For a long time, data security has been a major need in the healthcare industry, but as cloud hosting gains more and more traction, healthcare providers are starting to take advantage of it to keep their data secure. As a whole, the healthcare industry is very conscientious about data privacy and some of these issues can be addressed through cloud encryption and cloud key management.
In the healthcare industry, data has to meet certain regulatory requirements. Therefore, the first step to securing healthcare data is to identify the type of data and the appropriate cloud storage to use for it. For example, Personally Identifiable Information (PII), such as patient records, is stored in a relational database so that it can be accessed easily. Visual data, such as x-rays, CT scans, and other types of video and imaging are large media files and are stored in some type of distributed storage software.

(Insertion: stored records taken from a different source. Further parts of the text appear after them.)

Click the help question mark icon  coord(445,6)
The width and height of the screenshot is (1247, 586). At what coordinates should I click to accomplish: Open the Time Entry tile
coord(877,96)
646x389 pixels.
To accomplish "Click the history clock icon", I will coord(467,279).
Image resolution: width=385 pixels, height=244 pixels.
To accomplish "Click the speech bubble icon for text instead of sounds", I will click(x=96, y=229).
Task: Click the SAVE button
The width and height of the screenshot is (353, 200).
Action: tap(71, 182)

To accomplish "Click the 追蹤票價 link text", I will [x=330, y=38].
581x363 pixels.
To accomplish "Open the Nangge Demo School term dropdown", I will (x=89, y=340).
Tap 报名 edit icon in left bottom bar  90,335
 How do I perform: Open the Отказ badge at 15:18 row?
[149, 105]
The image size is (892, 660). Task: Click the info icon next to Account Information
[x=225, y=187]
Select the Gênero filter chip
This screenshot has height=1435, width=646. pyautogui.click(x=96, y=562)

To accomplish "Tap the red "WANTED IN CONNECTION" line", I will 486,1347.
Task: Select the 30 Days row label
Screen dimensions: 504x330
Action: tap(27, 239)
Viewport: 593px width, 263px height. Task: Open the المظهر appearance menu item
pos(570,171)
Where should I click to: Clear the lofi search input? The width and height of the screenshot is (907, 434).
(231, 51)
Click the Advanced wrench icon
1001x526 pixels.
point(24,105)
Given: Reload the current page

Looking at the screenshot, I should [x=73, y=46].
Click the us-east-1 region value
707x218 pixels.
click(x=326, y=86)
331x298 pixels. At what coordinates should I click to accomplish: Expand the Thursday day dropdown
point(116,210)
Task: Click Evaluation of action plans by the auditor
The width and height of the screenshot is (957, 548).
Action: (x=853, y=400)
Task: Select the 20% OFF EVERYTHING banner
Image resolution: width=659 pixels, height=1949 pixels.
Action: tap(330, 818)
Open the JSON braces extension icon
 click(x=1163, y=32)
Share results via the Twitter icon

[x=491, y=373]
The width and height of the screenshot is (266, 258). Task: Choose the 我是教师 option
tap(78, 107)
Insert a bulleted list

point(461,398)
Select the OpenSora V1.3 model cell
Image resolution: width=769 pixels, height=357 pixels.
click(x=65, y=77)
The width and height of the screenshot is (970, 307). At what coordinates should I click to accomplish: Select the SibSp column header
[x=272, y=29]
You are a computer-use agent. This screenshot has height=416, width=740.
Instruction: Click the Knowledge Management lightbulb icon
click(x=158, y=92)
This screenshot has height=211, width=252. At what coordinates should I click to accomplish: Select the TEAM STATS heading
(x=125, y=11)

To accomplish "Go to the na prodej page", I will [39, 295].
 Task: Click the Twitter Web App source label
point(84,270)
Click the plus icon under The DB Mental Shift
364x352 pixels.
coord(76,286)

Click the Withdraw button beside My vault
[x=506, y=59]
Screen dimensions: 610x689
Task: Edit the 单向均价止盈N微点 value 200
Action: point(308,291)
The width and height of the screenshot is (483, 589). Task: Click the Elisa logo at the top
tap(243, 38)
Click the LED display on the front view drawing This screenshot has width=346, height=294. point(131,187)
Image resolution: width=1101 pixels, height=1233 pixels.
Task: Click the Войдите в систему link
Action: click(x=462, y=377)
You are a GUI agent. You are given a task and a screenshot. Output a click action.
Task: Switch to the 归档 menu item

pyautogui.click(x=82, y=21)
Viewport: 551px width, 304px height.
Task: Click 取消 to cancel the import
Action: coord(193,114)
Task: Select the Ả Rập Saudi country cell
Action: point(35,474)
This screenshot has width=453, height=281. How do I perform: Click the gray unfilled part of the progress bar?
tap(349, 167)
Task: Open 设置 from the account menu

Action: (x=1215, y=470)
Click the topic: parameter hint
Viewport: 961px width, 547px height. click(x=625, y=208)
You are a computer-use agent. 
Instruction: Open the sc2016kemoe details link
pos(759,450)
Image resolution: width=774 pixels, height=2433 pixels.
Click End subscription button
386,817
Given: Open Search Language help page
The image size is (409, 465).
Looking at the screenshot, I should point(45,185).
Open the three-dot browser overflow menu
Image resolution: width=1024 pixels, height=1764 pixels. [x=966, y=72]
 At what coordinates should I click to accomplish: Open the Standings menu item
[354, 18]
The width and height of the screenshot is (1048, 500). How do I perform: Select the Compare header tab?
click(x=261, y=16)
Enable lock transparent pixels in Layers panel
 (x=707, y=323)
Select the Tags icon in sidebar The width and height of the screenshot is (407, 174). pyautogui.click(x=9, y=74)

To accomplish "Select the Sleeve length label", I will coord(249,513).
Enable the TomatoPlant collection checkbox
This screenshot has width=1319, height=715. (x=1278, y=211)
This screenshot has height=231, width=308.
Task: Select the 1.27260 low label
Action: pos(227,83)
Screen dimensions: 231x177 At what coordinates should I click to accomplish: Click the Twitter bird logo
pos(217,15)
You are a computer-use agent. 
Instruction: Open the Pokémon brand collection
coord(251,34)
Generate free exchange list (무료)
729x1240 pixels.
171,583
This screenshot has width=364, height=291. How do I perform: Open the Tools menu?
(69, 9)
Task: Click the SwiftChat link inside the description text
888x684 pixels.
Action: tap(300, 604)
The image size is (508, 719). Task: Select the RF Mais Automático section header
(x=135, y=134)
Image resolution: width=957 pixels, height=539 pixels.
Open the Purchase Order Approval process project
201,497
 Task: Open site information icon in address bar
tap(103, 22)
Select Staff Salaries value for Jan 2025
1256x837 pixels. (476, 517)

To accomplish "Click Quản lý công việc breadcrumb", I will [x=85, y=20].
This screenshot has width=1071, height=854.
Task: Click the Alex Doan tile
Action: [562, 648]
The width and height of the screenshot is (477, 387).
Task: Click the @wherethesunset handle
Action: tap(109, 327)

In many cases, healthcare providers are required to protect both visual and PII data, which makes their main challenge to effectively and securely manage cloud encryption keys, without sacrificing the patients’ trust. The important questions of “Who can access the patients’ data?” and “Who is managing the encryption keys?” must be answered.
The best practice for an effective and secure cloud key management is split-key encryption. Split-key encryption is a relatively new technique that allows healthcare providers to manage encryption keys in the cloud, while at the same time, splitting the encryption key so that customers (such as hospitals using medical applications that are being hosted in the cloud) are the only ones who control their “half” of the key. Split-key encryption allows patient data to remain uncompromised, as it is never visible to unauthorized users.